* **Work to do**: Copy the rows word for word, from the line containing "Given: Click the universal7885 hardware value" through the end of the rows, both included. Leave out the pictures.
···
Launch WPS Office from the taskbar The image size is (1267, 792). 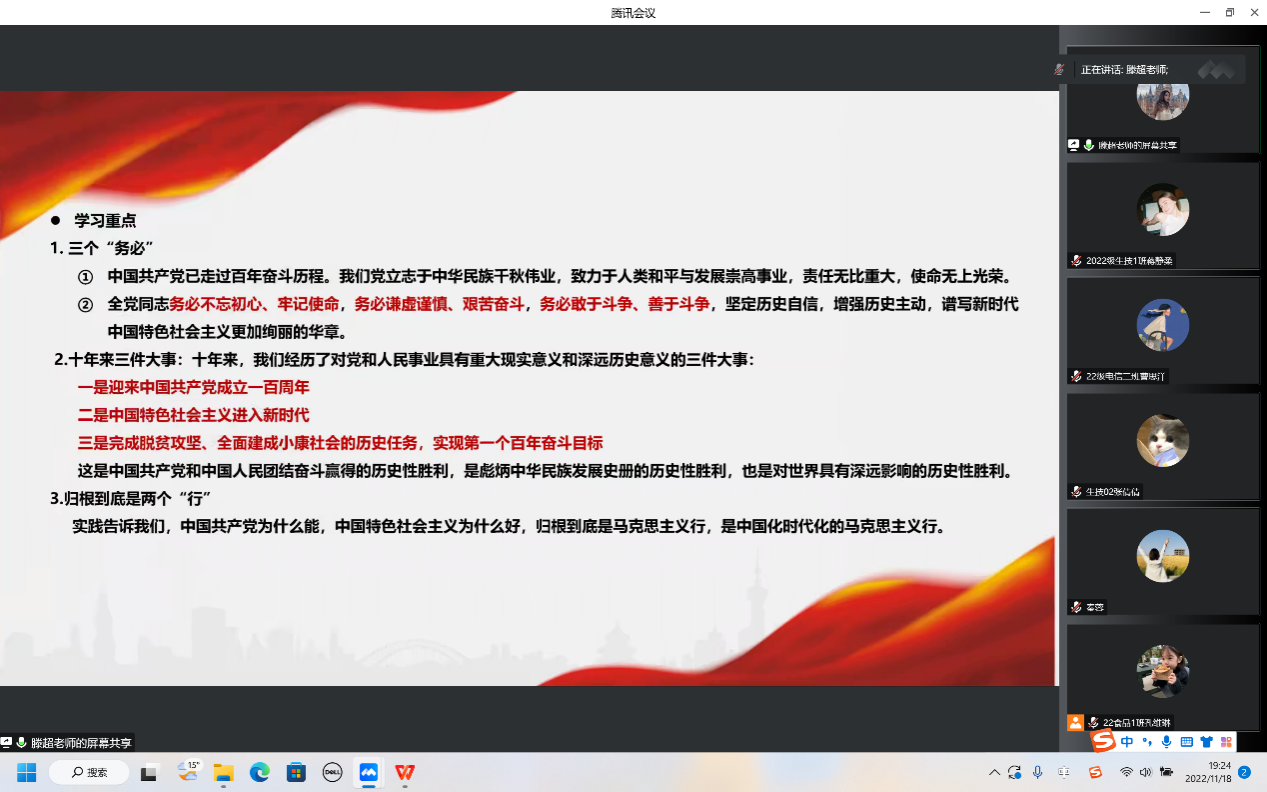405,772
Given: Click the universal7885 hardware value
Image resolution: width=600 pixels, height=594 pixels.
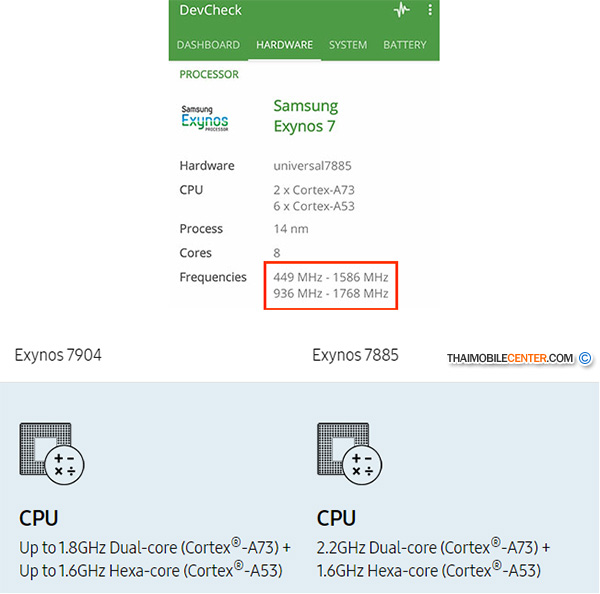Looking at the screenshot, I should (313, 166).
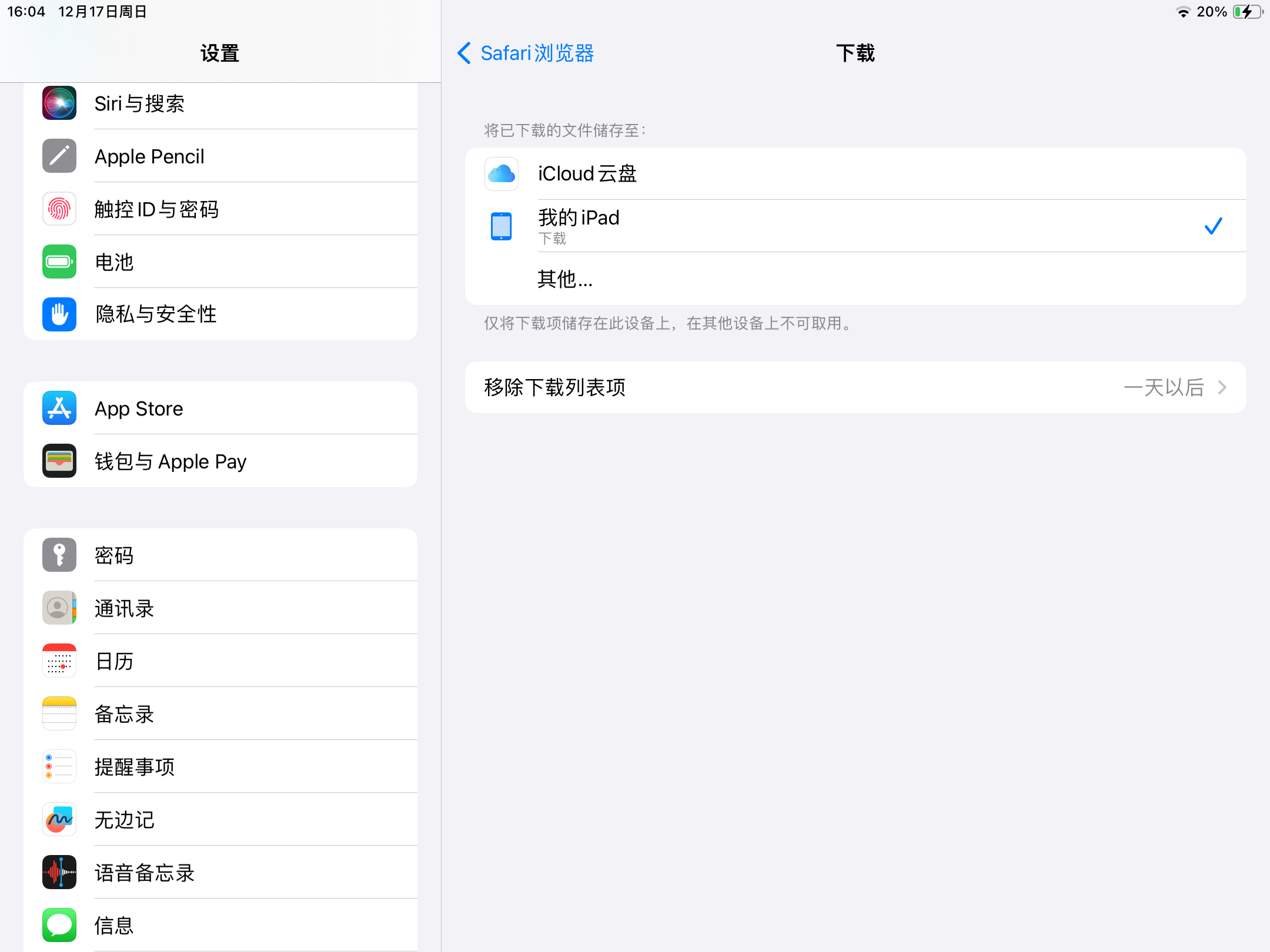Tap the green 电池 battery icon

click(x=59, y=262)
···
* **Result of the exercise**:
Given: Click the universal7885 hardware value
Image resolution: width=600 pixels, height=594 pixels.
Looking at the screenshot, I should (313, 166).
Tap the green 电池 battery icon

click(x=59, y=262)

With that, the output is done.